Task directions —
Decide whether each statement below agrees with the movie review that follows. Answer yes or no for each, quoting the words from the review that settle it.
1. The sequels that followed the first Transformers movie were well received by critics and audiences.
2. Rise of the Beasts is set seven years after Bumblebee.
3. Noah Diaz left the Army because he was injured.

+++ Exercise text

The novelty of seeing robots turning into cars and vice-versa on the big screen doesn’t seem to have worn off for people in the 16 years since the first Transformers movie. Despite the subsequent four movies having pretty paltry critical and audience appreciation, they still made grips of money for Paramount and Hasbro. They are toy commercials after all, so literally seeing toys fighting each other on screen seemed to be all they needed. 2018’s Bumblebee was a shot in the arm the franchise needed. While the five Michael Bay-directed movies got bigger and louder, Bumblebee made it smaller, and gave it more heart.
Now, for the seventh movie, Transformers: Rise of the Beasts, they seem to try to split the difference a bit. It takes bits of what worked in Bumblebee and gives us another loud, Earth-ending plot. And the result is fine. It’s enjoyable enough; it’s a lot more of the same. But if you had hoped for either more of Bumblebee‘s tone, or a proper rise of Maximals, you will find yourself a bit disappointed.
The movie takes place in 1994, seven years after Bumblebee. Noah Diaz (Anthony Ramos) is a former decorated soldier who quit the Army when his little brother got sick. Now he’s having trouble paying medical bills and can’t catch a break in the job department. He finally agrees to help his lowlife friend Reek (Tobe Nwigwe) steal a fancy car. That car, a Porsche, happens to be a Transformer. Mirage, to be exact, who sounds exactly like Pete Davidson. New Yawwwwwk.

++++++
+++ Excerpted data

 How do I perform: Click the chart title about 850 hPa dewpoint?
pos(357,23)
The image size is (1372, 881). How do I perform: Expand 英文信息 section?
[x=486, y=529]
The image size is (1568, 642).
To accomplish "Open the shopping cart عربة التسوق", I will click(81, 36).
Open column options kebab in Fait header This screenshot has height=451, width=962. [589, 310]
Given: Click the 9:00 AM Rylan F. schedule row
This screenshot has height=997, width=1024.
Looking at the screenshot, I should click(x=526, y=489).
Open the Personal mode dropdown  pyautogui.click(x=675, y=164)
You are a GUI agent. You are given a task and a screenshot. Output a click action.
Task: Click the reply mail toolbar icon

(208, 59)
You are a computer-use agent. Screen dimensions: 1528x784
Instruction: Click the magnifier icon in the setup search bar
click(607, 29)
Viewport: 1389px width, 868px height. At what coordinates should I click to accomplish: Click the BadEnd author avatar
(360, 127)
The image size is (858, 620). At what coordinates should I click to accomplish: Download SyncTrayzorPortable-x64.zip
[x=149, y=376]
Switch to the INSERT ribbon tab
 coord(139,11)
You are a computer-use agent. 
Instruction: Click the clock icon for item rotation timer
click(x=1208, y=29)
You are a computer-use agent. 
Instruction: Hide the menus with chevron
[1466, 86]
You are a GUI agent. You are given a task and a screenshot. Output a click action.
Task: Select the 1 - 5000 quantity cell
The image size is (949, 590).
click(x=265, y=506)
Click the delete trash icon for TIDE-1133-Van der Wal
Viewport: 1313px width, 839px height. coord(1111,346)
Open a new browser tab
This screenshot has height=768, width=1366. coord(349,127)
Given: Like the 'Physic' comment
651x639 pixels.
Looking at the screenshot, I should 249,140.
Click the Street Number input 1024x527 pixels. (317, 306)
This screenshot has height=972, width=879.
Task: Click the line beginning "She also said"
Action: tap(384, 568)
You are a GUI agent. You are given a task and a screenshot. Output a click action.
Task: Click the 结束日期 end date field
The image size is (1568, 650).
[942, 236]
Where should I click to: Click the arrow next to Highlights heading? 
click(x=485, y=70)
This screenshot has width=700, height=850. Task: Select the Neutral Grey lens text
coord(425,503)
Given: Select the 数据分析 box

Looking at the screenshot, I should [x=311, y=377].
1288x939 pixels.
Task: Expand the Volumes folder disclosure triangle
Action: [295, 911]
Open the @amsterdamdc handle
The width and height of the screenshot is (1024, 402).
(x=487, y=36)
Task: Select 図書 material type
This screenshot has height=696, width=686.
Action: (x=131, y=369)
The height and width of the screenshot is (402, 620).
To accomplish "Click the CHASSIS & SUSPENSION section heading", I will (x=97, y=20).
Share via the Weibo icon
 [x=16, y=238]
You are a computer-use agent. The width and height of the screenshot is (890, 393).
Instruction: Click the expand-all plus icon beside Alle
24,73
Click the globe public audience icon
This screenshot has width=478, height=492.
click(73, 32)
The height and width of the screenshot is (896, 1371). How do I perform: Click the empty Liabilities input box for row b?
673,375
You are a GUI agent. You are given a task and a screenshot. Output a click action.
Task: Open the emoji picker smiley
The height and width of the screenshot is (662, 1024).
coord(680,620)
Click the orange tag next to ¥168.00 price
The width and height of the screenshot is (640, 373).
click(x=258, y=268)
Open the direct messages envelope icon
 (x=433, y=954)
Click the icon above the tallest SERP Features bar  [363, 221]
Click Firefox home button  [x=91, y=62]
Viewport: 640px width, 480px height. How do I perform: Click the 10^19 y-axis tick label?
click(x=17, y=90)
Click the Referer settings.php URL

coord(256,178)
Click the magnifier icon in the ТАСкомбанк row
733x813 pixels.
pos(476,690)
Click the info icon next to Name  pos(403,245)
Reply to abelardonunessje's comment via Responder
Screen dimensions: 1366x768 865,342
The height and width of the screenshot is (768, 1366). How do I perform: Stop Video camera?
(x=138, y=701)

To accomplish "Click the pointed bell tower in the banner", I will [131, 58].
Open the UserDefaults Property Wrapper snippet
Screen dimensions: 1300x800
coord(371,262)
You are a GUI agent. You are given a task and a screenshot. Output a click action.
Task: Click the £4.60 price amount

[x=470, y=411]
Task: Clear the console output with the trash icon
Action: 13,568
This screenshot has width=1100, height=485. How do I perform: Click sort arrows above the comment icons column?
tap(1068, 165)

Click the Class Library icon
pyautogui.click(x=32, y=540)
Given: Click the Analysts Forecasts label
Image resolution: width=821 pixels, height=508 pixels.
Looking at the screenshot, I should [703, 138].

++++++

Written solution —
1. No: "Despite the subsequent four movies having pretty paltry critical and audience appreciation"
2. Yes: "The movie takes place in 1994, seven years after Bumblebee."
3. No: "quit the Army when his little brother got sick"